Is Linux-on-the-desktop already mainstream?

Caitlyn Martin at O’Reilly examines the idea that Linux only has a 1% market share on desktops (including laptops), and finds that it’s lacking. This 1% number comes primarily from usage shares detected by web browsers.

However, Martin says that the 1% number simply doesn’t make sense. For example, Linux had 32% of the netbook market in 2009, despite the fact that retail stores tended to only sell Windows notebooks. A third of Dell’s Netbook sales were preloaded with Ubuntu. And if you take the idea that netbooks were around 18% of desktop/laptop sales for 2009, you end up with the conclusion that around 6% of all computers were sold preloaded with Linux. This number doesn’t include people who bought a windows machine and then reformatted and installed Linux on it. This leads Martin to conclude that some observation bias is likely, as certain web sites (like Ars Technica) may attract certain operating system users.
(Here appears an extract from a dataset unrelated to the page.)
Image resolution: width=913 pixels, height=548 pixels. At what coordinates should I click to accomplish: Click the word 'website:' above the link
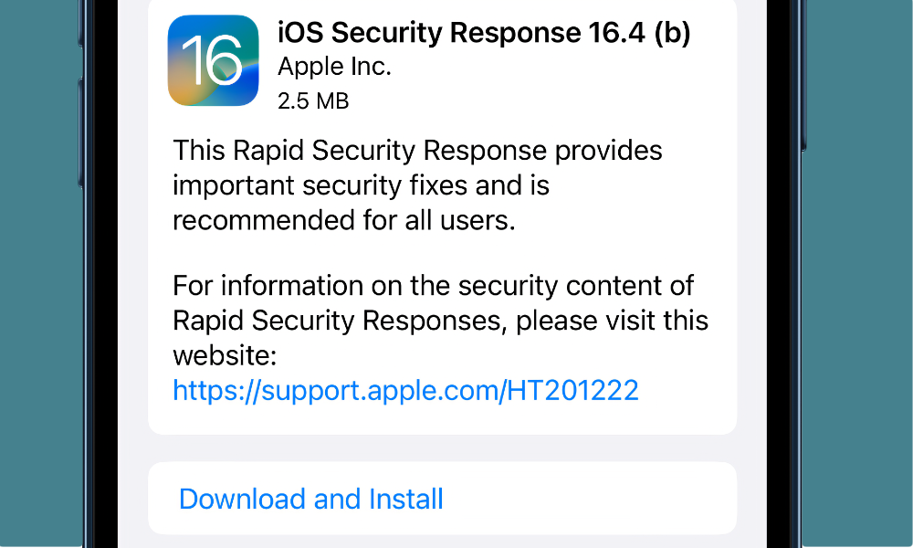pyautogui.click(x=225, y=355)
Additionally, it’s possible that Linux users often use multiple operating systems, essentially “splitting their vote.”

Best estimates, according to Martin, is that Linux has a share roughly equal to that of MacOSX; which is certainly not a slouch on the desktop/laptop market.

Throughout the 1990s and 2000s, people decried the fact that Linux wasn’t mainstream – it’s clear that today, it certainly is. A minority, yes, but a mainstream minority – Linux is not in the same category as, say, IBM AIX. So if you wanted to know “when Linux would be mainstream on the desktop,” the answer is probably “around 2009.”

What are your thoughts?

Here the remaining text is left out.